From the line that includes "Task: Toggle the Paris group checkbox" to the last line of the records that follow, copy every line exactly and nothing more, omitting pictures.

▶ [Records for this task]:
______
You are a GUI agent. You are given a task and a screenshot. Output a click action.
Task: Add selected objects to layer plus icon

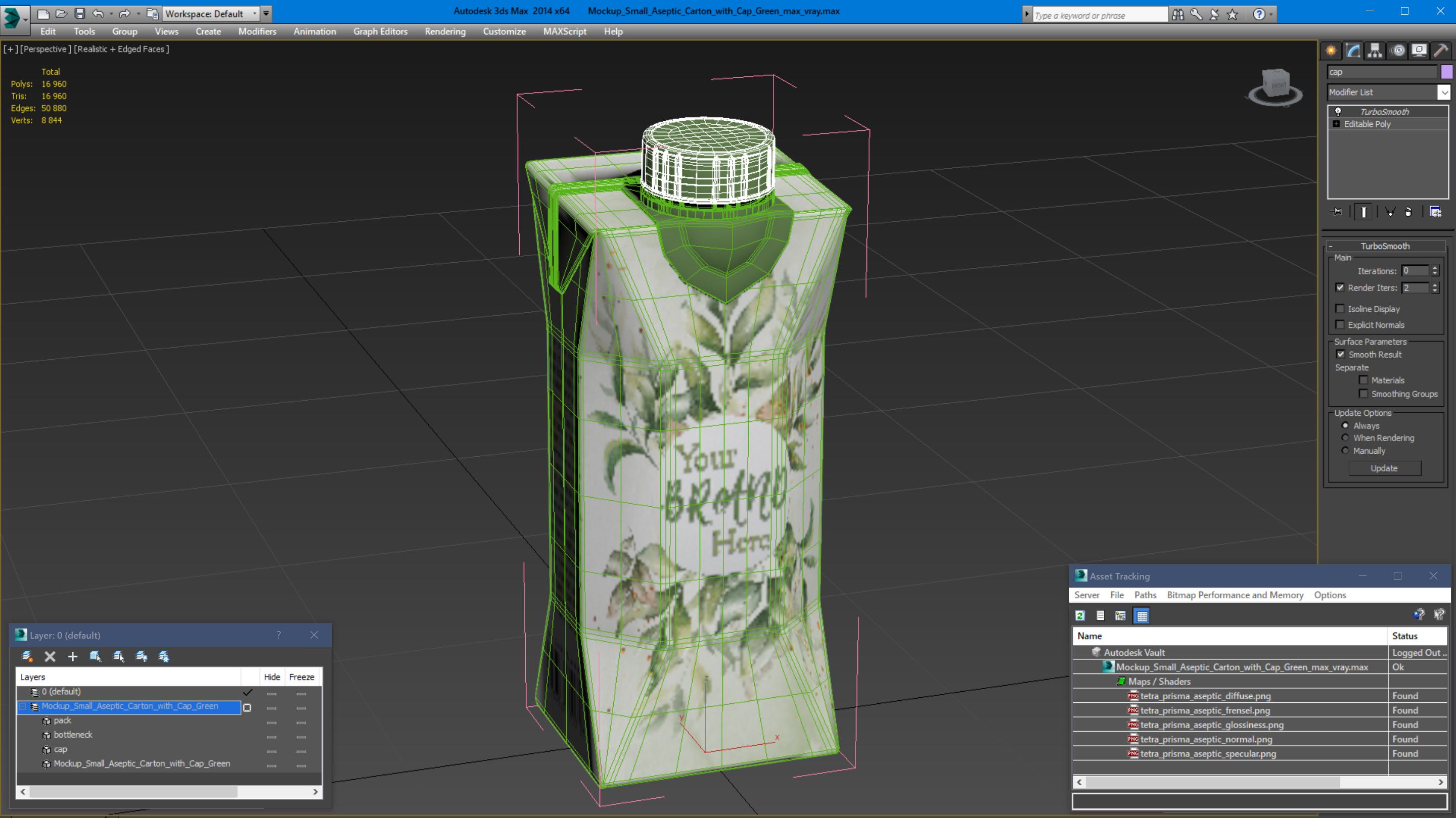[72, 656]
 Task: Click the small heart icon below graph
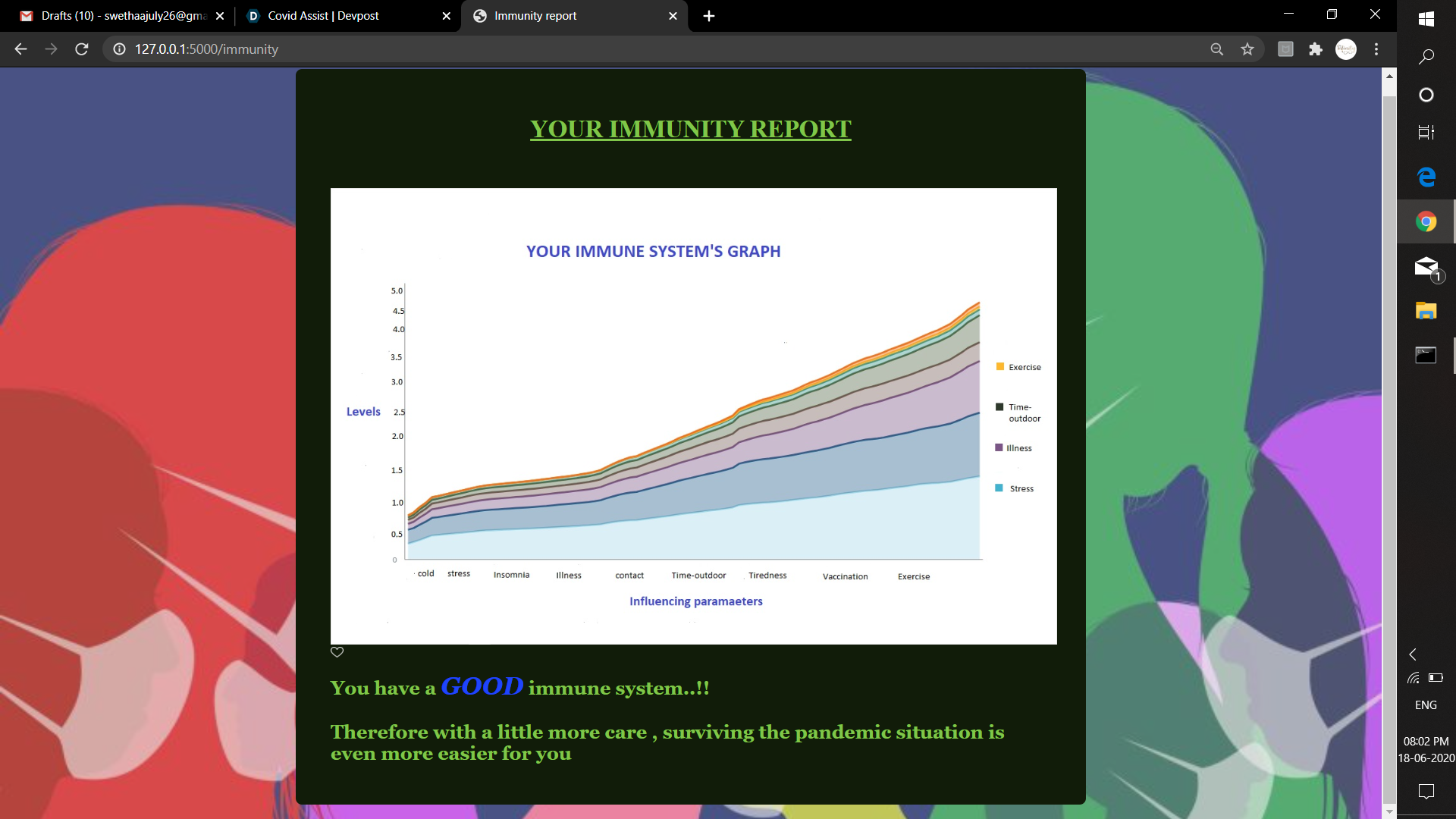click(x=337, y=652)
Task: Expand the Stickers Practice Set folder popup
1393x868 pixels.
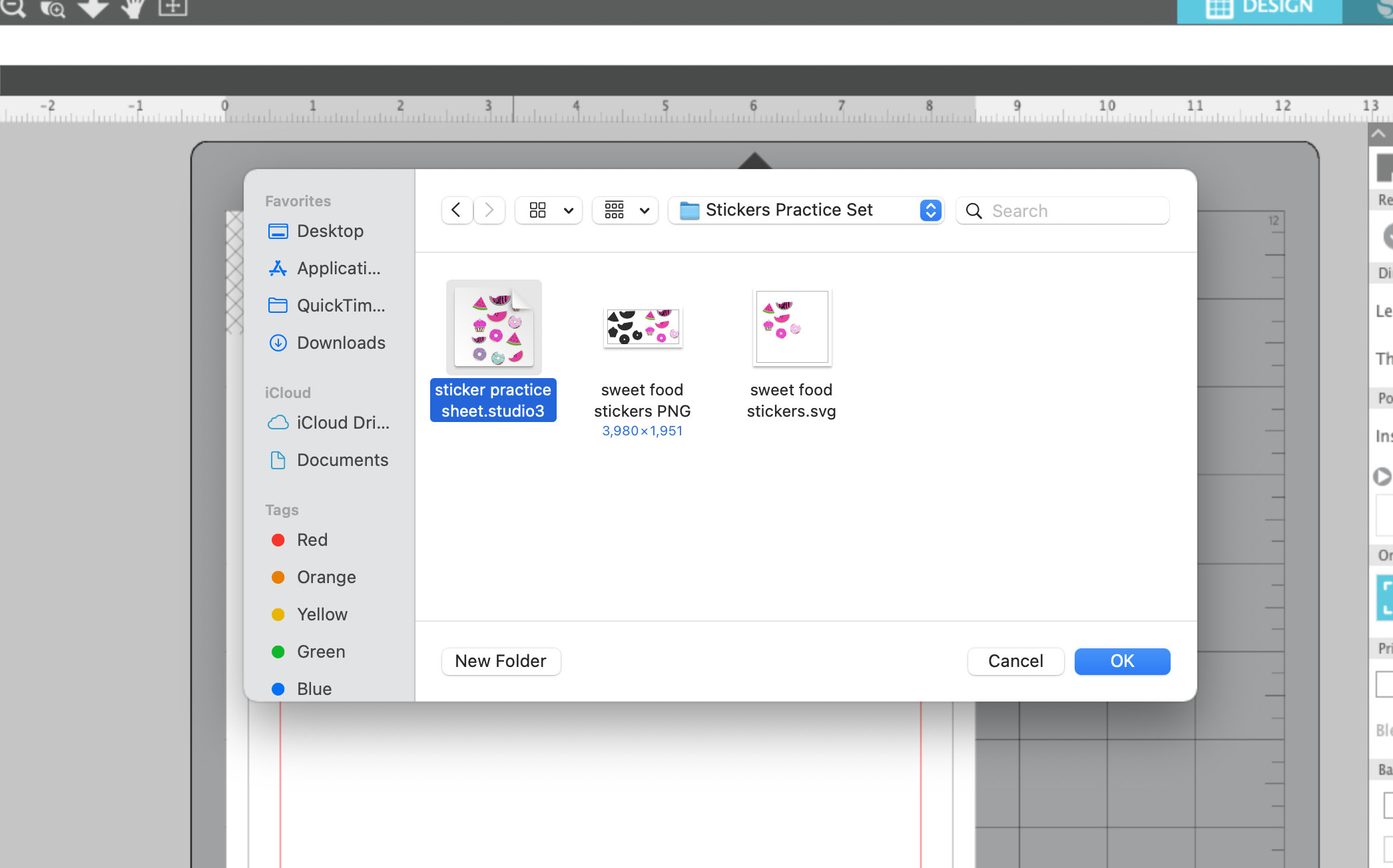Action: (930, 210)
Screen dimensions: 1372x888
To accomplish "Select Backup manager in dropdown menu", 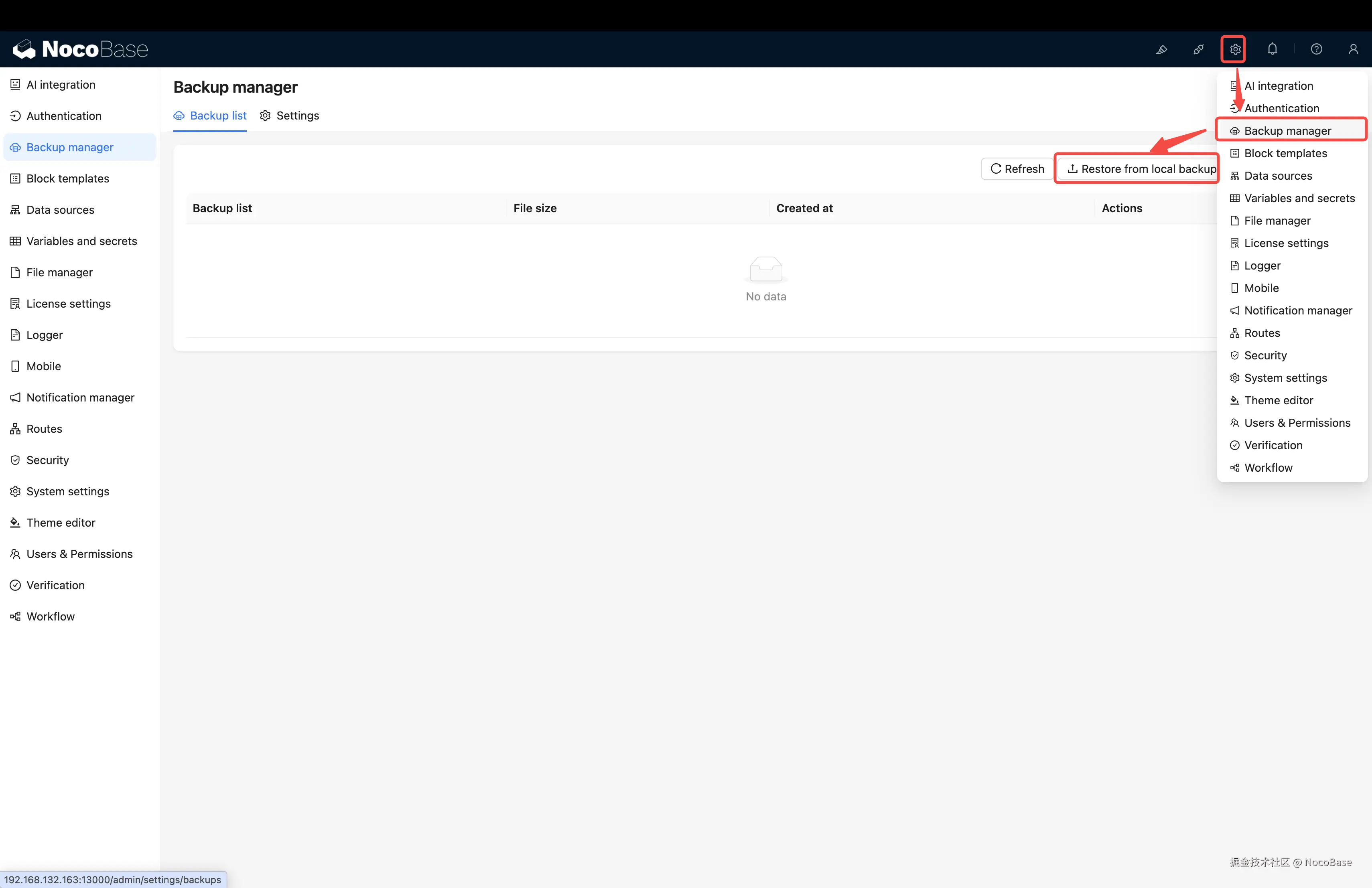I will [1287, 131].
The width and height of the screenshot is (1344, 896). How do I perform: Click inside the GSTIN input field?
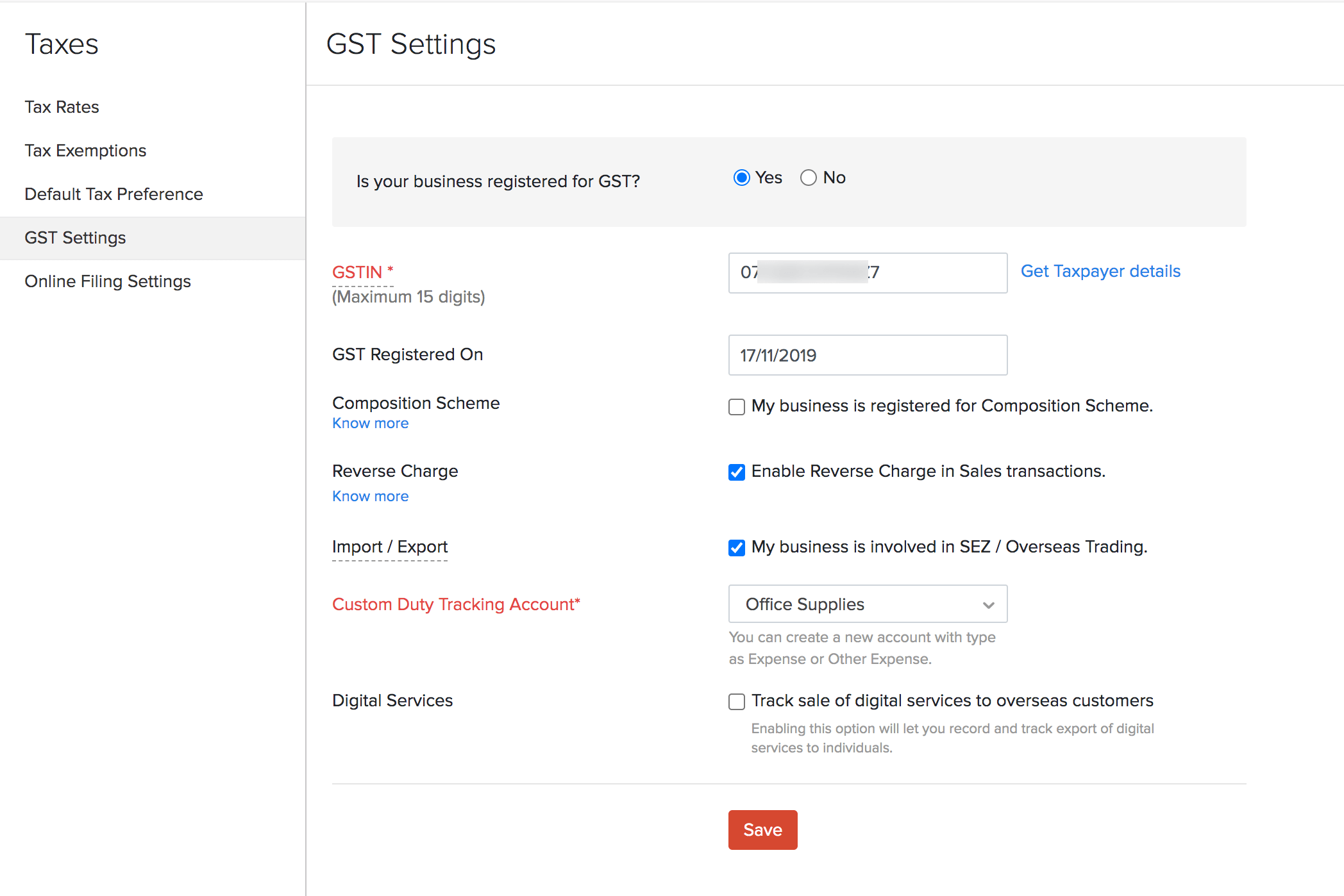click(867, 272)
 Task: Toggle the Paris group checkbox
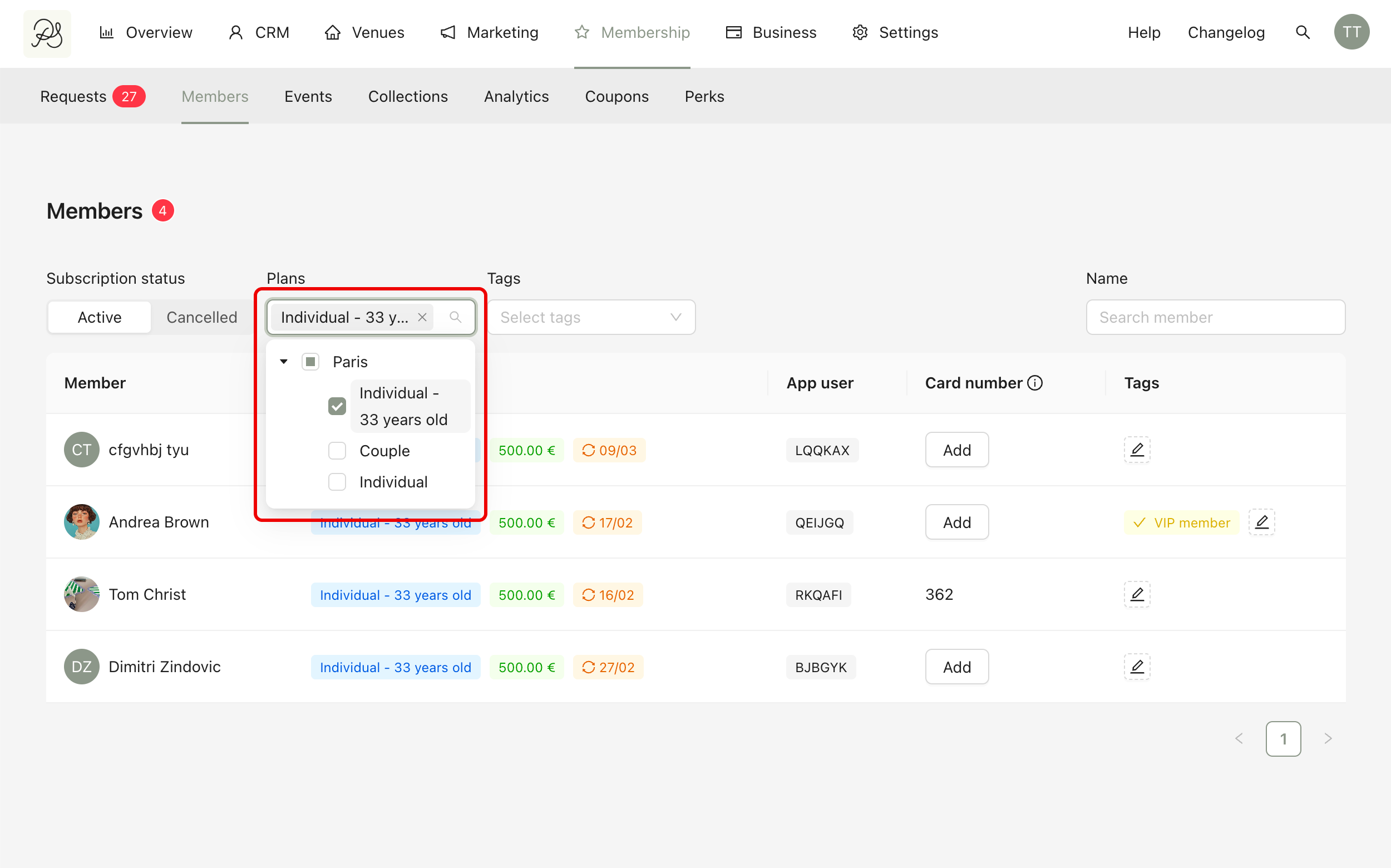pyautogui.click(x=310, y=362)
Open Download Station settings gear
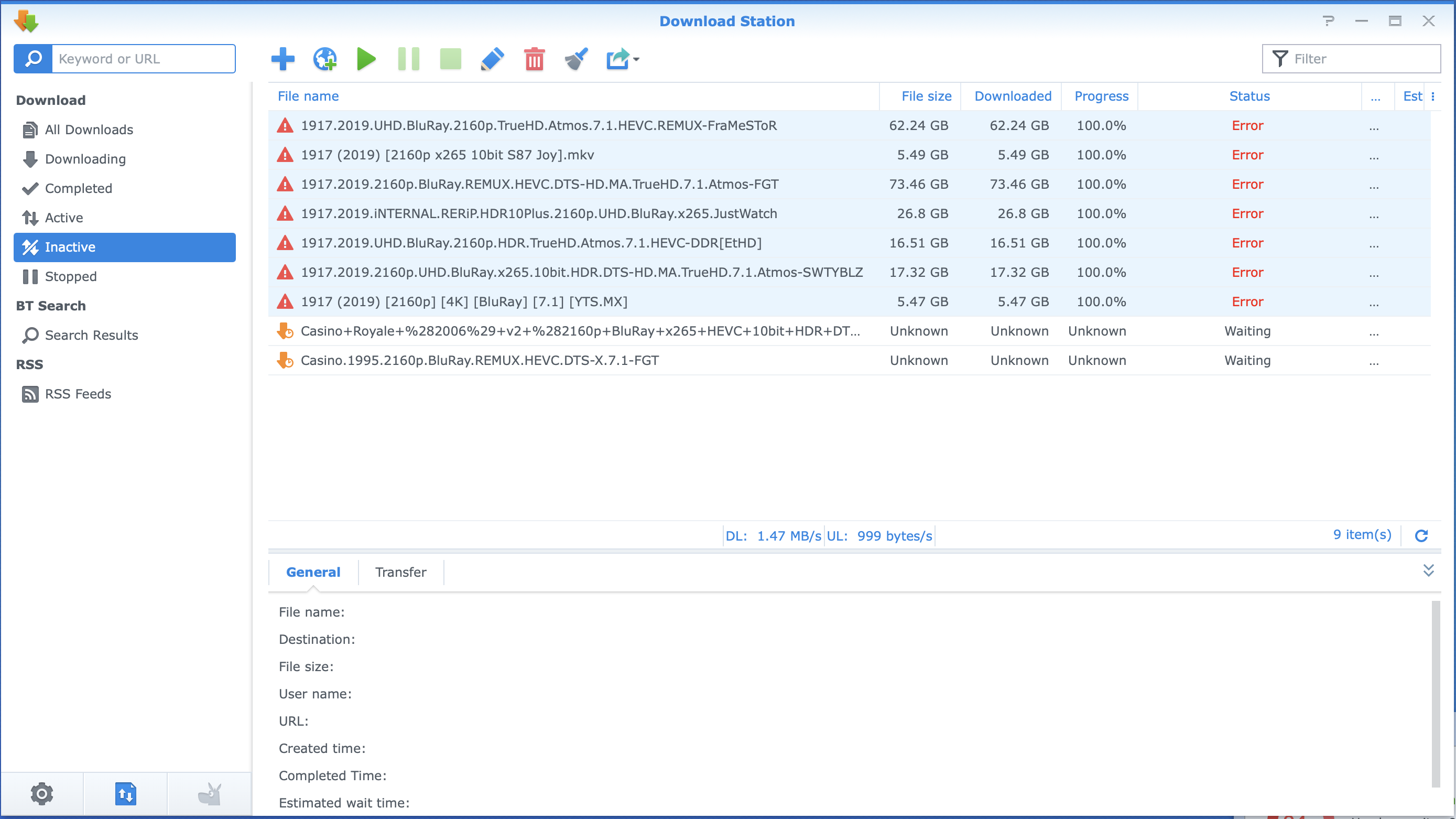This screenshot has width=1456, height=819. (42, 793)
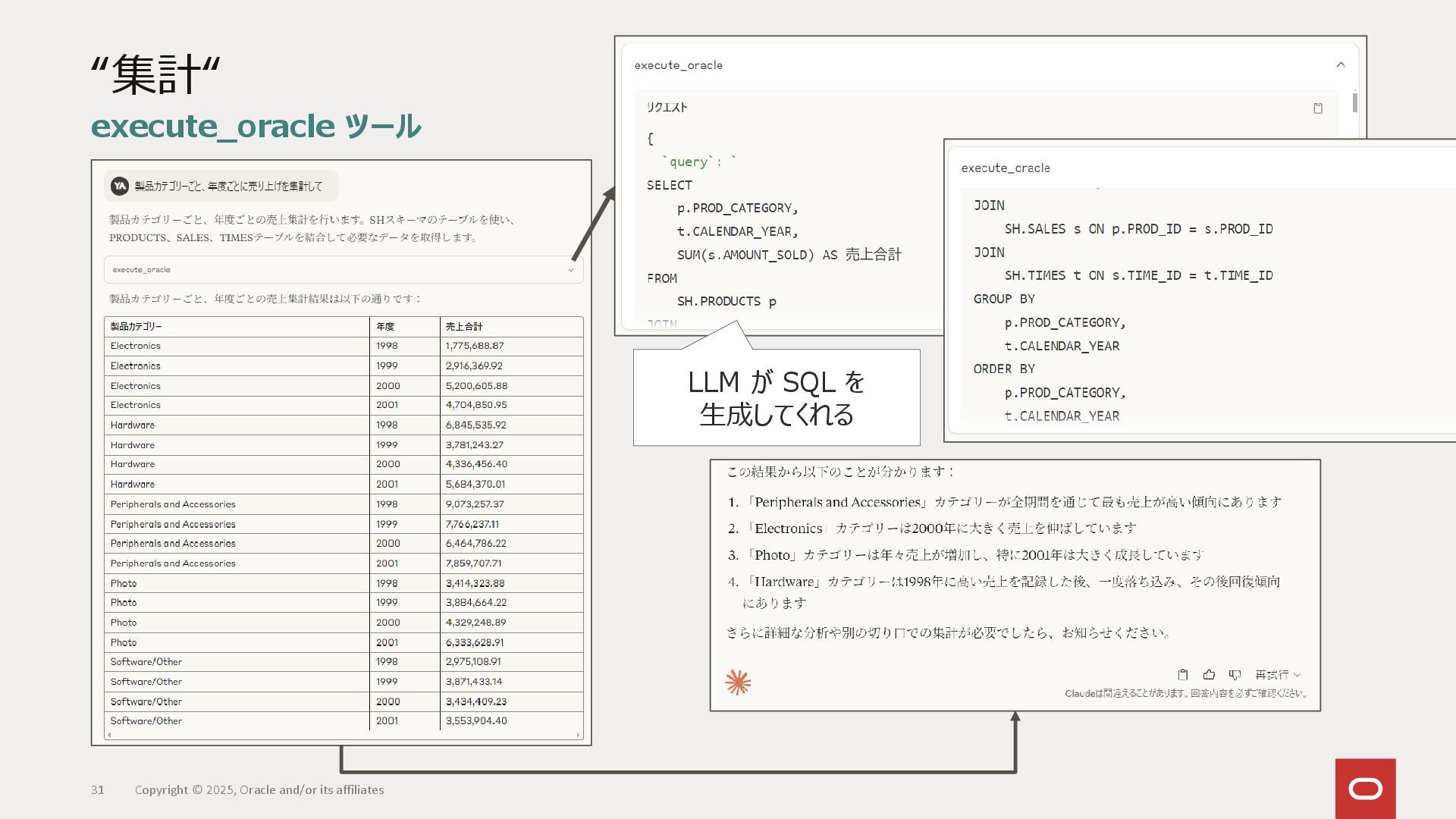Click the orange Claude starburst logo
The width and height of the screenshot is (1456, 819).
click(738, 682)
______
▶ [Exercise answer]:
 Task: Toggle the Paris group checkbox
pyautogui.click(x=310, y=362)
Open Download Station settings gear
This screenshot has width=1456, height=819. (42, 793)
Click the orange Claude starburst logo
The width and height of the screenshot is (1456, 819).
click(738, 682)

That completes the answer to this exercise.